▶ _YOUR TASK_
From the records below, print exactly the lines starting at the one containing "At what coordinates should I click to accomplish: Go" and ending at the one containing "Task: Click calendar", ends included, and nothing else.

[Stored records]

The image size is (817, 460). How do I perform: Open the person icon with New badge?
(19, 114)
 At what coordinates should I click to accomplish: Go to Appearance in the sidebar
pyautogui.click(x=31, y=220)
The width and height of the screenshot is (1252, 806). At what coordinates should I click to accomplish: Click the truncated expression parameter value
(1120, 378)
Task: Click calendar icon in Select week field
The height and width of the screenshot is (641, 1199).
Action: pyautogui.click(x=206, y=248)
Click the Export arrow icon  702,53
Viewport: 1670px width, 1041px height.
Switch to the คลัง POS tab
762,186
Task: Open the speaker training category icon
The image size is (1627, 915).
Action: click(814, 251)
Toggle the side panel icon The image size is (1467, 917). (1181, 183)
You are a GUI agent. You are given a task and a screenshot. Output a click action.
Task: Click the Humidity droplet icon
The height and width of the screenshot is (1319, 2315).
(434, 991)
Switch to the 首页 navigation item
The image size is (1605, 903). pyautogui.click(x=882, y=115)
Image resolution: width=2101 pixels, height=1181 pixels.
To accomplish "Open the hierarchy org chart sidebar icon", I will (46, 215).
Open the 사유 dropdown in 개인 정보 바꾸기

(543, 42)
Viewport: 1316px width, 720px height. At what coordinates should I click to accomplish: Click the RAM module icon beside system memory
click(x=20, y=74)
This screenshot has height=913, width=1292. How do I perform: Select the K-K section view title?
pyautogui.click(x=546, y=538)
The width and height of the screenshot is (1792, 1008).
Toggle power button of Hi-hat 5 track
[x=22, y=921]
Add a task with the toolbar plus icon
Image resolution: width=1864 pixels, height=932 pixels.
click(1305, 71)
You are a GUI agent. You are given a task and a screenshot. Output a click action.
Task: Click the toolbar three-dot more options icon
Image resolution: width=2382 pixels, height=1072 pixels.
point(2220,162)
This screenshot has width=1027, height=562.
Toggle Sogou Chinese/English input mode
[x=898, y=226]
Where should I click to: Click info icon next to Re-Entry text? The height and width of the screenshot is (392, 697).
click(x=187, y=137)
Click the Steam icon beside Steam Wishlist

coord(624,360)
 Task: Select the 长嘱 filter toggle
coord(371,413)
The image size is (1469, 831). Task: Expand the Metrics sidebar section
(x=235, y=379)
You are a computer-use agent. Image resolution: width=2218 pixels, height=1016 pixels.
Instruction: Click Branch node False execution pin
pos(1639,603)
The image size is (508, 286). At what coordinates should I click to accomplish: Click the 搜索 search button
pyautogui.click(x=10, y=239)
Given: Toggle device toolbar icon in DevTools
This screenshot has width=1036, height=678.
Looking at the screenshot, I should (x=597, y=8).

▶ _RESPONSE TO THE EXERCISE_
 At what coordinates should I click to accomplish: Go to Appearance in the sidebar
pyautogui.click(x=31, y=220)
The width and height of the screenshot is (1252, 806). At what coordinates should I click to accomplish: Click the truncated expression parameter value
(1120, 378)
Task: Click calendar icon in Select week field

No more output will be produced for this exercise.